**About this exercise:** Your reply should contain only the line with "Pick the white" and the lines after it through the end of the data, each written out exactly.

**Excerpted records:**
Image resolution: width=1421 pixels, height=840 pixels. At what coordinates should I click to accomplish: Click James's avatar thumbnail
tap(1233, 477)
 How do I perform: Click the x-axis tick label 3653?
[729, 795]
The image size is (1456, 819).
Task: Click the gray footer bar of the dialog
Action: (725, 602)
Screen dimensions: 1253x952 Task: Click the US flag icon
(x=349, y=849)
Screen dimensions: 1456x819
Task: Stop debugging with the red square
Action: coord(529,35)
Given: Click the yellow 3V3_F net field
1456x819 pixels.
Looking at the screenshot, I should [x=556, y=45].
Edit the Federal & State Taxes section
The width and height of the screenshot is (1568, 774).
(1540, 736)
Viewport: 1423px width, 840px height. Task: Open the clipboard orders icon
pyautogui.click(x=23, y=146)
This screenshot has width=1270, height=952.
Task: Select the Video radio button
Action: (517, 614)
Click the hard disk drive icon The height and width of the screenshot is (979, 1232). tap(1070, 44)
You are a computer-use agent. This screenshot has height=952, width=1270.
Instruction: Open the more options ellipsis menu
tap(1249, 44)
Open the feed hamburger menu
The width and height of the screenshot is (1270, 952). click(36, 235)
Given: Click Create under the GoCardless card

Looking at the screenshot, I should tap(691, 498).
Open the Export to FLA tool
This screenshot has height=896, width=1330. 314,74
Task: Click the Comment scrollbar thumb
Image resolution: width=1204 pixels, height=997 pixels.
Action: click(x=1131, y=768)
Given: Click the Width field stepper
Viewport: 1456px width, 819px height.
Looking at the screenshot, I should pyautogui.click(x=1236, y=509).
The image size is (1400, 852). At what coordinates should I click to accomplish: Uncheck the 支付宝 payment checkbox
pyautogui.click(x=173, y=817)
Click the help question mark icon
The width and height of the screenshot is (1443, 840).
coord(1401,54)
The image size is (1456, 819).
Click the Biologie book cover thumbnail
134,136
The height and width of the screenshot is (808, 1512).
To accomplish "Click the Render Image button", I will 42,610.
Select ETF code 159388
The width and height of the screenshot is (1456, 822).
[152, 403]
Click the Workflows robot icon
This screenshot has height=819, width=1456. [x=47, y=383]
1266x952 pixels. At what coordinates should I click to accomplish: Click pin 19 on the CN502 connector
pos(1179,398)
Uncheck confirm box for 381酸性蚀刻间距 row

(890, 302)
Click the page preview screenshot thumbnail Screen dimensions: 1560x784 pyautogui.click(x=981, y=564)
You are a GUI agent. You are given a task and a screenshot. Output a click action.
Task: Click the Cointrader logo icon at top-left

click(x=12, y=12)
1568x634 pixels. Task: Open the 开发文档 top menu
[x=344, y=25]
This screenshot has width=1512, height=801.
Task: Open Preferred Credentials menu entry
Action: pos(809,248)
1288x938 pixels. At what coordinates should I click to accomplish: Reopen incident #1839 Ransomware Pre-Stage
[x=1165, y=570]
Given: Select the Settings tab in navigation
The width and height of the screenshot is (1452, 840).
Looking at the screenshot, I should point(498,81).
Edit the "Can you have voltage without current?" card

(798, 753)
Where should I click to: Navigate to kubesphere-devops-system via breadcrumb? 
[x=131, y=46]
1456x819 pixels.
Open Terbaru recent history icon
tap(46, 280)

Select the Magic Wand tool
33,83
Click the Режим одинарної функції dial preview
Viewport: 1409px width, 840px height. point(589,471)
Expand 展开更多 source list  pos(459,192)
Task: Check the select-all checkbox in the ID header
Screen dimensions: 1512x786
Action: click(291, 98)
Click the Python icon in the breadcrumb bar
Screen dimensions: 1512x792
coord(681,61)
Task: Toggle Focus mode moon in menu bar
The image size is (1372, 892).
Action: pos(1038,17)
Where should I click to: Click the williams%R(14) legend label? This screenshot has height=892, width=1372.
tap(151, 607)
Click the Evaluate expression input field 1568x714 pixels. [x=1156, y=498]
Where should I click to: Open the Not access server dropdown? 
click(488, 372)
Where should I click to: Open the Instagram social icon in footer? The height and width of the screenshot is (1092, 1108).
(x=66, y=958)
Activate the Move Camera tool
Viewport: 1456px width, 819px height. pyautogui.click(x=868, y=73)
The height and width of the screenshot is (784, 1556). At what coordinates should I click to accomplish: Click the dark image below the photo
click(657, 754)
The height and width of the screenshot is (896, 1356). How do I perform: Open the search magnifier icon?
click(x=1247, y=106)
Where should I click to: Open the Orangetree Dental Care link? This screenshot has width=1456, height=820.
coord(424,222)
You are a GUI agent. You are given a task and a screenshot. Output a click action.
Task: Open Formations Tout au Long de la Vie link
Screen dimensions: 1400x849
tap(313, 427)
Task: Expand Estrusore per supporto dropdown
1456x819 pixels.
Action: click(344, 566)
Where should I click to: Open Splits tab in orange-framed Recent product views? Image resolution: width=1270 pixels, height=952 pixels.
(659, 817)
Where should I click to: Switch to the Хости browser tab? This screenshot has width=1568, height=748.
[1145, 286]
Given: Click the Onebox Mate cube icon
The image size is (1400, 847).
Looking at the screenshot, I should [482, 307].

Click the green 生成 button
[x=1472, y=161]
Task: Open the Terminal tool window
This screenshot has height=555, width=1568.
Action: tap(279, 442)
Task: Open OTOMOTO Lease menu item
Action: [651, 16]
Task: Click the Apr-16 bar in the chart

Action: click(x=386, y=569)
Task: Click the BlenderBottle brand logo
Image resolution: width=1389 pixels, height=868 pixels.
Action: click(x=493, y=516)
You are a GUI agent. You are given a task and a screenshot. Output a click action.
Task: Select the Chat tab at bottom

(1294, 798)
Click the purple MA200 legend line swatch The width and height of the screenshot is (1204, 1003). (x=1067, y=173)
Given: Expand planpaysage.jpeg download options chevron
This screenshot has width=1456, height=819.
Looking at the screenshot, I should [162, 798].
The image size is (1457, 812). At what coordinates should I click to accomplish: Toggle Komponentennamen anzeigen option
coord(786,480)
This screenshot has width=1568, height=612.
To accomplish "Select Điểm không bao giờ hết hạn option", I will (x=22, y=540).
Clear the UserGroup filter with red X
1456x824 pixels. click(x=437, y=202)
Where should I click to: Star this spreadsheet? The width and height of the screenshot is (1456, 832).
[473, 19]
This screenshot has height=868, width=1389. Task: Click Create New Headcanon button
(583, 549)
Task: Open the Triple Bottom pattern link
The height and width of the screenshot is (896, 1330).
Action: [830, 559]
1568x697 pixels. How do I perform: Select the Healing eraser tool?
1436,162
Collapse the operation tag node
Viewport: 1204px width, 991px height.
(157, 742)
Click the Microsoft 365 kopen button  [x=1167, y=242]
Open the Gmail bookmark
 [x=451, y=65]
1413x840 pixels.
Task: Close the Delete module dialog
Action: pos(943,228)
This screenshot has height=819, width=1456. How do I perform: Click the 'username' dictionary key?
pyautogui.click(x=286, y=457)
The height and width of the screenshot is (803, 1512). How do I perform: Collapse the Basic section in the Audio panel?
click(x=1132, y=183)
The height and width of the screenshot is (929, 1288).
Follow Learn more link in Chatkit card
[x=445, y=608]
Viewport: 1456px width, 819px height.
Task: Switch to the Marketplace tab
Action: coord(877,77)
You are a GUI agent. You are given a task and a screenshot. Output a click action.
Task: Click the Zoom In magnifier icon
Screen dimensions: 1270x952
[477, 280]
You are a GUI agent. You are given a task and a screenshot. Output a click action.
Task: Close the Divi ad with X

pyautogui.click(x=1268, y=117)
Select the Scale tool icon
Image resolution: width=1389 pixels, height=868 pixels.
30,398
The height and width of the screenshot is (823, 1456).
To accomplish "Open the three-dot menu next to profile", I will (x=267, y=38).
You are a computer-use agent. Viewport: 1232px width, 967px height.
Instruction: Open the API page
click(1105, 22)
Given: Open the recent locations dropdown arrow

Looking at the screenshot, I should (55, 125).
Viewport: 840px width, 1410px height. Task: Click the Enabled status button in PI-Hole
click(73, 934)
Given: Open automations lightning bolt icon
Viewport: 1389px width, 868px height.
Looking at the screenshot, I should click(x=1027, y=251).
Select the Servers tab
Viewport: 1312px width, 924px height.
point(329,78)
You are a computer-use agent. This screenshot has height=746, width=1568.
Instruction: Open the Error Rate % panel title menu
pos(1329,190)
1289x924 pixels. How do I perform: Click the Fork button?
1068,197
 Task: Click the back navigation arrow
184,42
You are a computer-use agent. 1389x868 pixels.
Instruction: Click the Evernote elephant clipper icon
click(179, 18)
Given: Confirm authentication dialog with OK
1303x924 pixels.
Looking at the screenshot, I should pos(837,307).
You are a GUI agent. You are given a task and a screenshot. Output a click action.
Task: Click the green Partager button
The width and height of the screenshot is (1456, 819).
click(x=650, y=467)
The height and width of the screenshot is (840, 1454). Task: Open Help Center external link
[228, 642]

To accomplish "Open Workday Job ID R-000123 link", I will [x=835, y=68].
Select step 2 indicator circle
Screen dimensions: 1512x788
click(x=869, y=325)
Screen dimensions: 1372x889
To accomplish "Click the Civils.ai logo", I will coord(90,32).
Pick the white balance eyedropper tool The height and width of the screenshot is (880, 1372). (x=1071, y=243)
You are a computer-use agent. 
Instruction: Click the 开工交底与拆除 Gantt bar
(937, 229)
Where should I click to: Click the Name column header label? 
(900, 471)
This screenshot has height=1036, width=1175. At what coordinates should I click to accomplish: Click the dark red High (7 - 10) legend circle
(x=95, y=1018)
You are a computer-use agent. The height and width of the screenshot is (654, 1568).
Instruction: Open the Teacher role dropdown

**Written answer:**
Pick the white balance eyedropper tool The height and width of the screenshot is (880, 1372). (x=1071, y=243)
You are a computer-use agent. 
Instruction: Click the 开工交底与拆除 Gantt bar
(937, 229)
Where should I click to: Click the Name column header label? 
(900, 471)
This screenshot has height=1036, width=1175. At what coordinates should I click to accomplish: Click the dark red High (7 - 10) legend circle
(x=95, y=1018)
You are a computer-use agent. The height and width of the screenshot is (654, 1568).
Instruction: Open the Teacher role dropdown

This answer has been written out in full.